(Rows on where targets appear)

►

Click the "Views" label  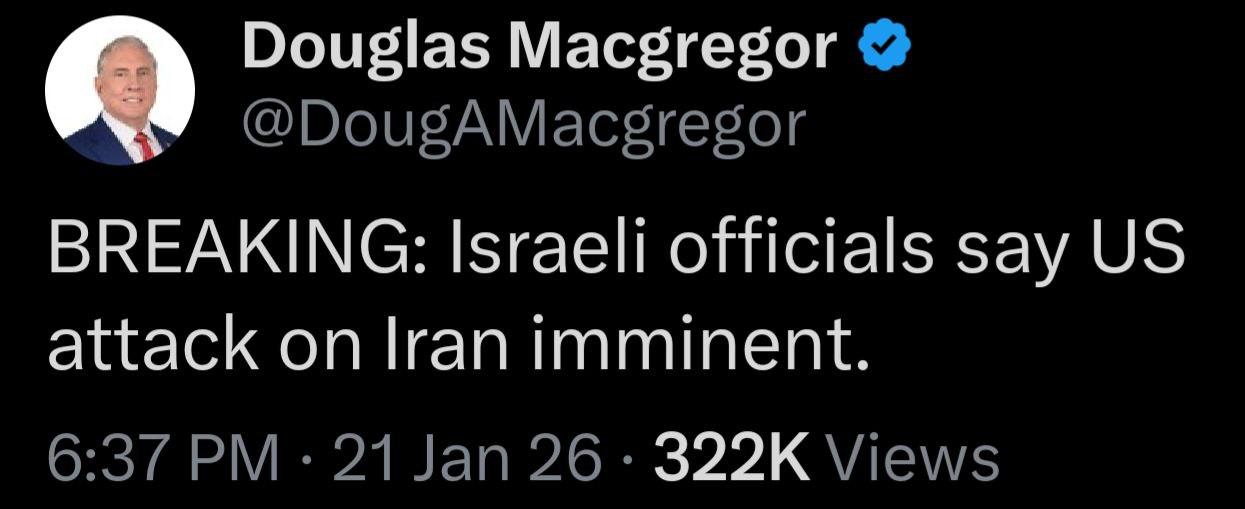(911, 458)
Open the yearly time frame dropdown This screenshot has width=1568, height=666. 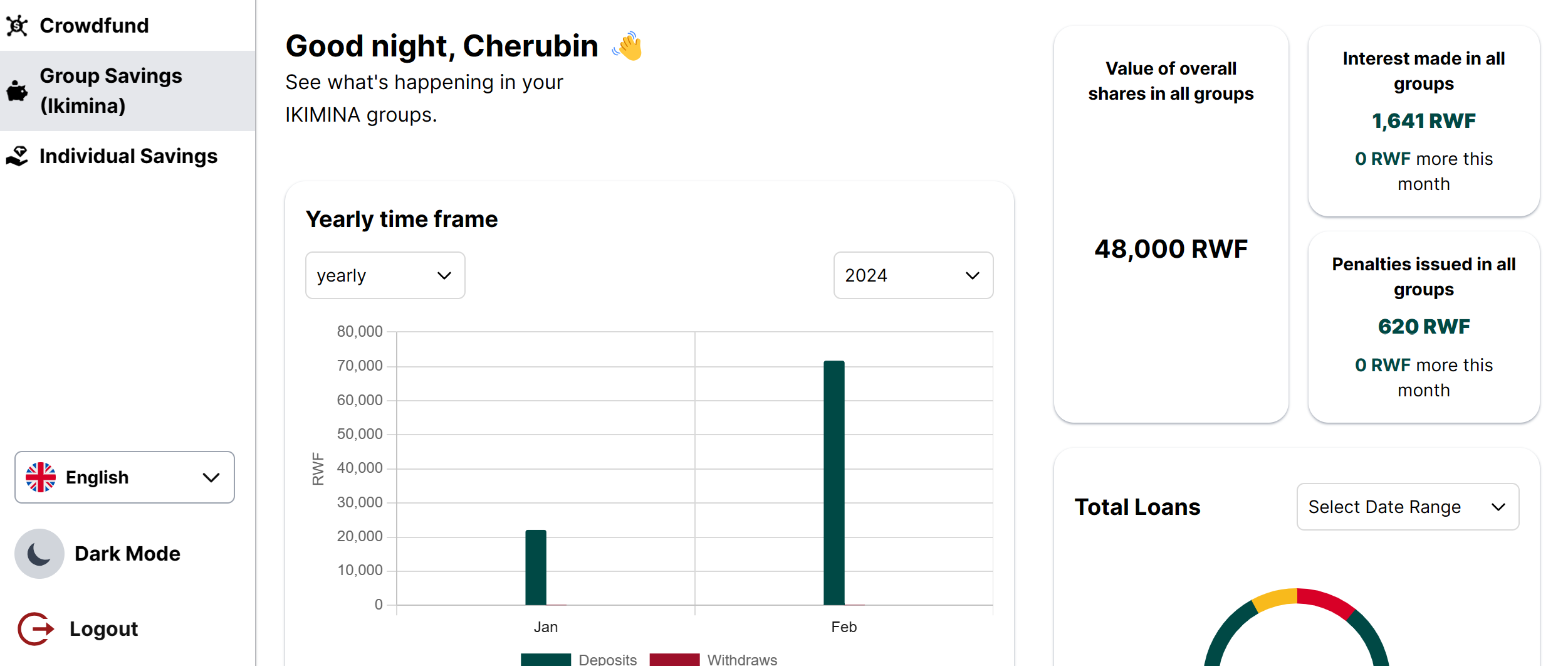tap(385, 275)
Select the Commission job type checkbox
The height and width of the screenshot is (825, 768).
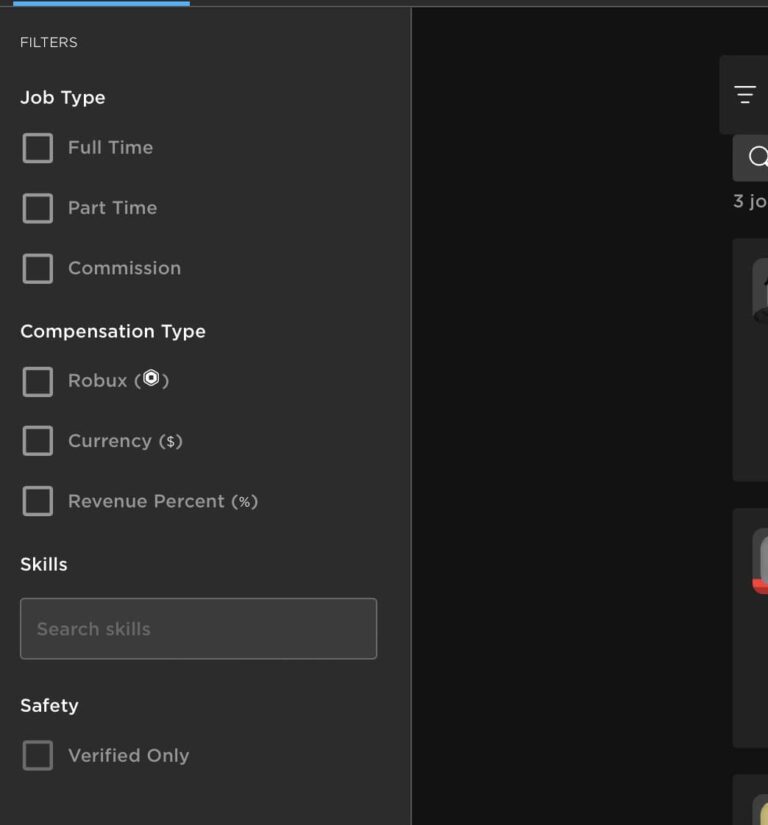[x=37, y=268]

◄

» **Exercise**
In the rows from the line containing "Select the Commission job type checkbox" through the last row, replace "checkbox" with "tick box" and leave everything else as it is. Give only those lines, without the pictures.

» **The answer**
Select the Commission job type tick box
The height and width of the screenshot is (825, 768).
[x=37, y=268]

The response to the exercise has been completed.